The proposed solution is the creation of a registry for all data generated by all experiments, as well as, “Creating high-status publication outlets for these [null] studies.” Problems arise with this solution as well–is writing up a failed experiment a valuable use of a researcher’s precious time? How willing are researchers to publicly display their failures? How much career credit should be granted for doing experiments that didn’t work?
While both sets of solutions are aimed at greater transparency and time savings, the contrast seems obvious. Don’t trust published positive results, spend time and money to repeat them, but trust unpublished negative results, and don’t waste your time repeating them.
There’s no easy solution here. Both approaches suffer from a similar problem–negative results, experiments that don’t work and failed replications are very difficult to interpret. Did the experiment fail to work because the theory behind it was truly incorrect, or was the methodology flawed? Or was the theory right, and the methodology sound, but the researcher just messed up and missed a decimal point or made up a vital solution incorrectly?
Similarly, if you are able to reproduce someone else’s results, that’s meaningful, but if you are unable to repeat their experiment, it’s hard to know what that means. Was their theory/methodology wrong or are you just not as good at the bench as they were? Cell biology offers myriad examples of the complexity of research specimens and techniques, and the almost absurd level of detail required for proper troubleshooting. Who should we trust?
I suspect that we may just have to accept the notion that research requires some level of redundancy. If we create a repository of failed experiments and no one will risk performing (or funding) a new attempt where others have failed in the past, then we may block important discoveries from happening. Suppose some researcher proposes that compound X will cure disease Y, but unknowingly uses a contaminated sample of X in the experiments and the cure fails. Do we prevent anyone else from testing that hypothesis and miss out on the potential cure? Given the state of research funding, how likely is it that funding agencies are going to offer grants for a project that has already been declared a failure? Is it better to let people keep plugging away at theories that seem sound, even if it does mean some redundancy and waste?
As for reproducibility, should it be a separate act required for confirmation or instead is it just a normal part of doing the next experiment?
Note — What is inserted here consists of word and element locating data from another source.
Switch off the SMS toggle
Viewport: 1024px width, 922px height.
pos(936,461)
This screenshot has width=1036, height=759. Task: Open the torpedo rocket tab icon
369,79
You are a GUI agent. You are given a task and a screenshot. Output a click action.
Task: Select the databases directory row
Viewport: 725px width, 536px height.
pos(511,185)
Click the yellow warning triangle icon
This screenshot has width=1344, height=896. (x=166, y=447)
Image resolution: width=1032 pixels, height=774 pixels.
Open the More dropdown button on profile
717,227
If you’re going to spend the next few years of your life building on someone else’s results, doesn’t it make sense to be certain things work the same way in your hands? I know that when I was a graduate student, I had to go back and resequence areas of published genes to find out whether the oddities I was seeing were my own errors or the original author’s. But overall, are we better off testing the validity of research results by performing new experiments to test the conclusions they offer (if X is true, then Y should happen)? That seems a way to combine progress with confirmation, rather than holding in place until everything is double checked.
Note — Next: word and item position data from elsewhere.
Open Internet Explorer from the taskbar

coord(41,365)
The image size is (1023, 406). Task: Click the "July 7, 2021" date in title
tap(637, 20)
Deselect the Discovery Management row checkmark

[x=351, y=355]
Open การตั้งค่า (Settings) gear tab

There’s probably a spectrum of right answers for resolving both of these crises. Both proposed solutions here increase researcher workload, taking valuable time away from doing new experiments. The gains in accuracy must be carefully weighed against the losses in progress. Some results, particularly those which will directly impact health and care for humans may require a higher level of redundancy than less vital research areas, and warrant the extra time and expense. Overall though, scholarly inquiry is fueled by skepticism. It’s perfectly reasonable to doubt anyone else’s results, even your own results. That may require doing the same thing a few times. The question is how to make best use of those redundancies.